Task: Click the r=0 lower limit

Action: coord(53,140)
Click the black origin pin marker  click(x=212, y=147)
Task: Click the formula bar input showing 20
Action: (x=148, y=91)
•••
What you have to do:
How many lines of the items above contain the string "Click"? Case counts, so match capitals exactly, and reply with the number only.

Result of the task:
3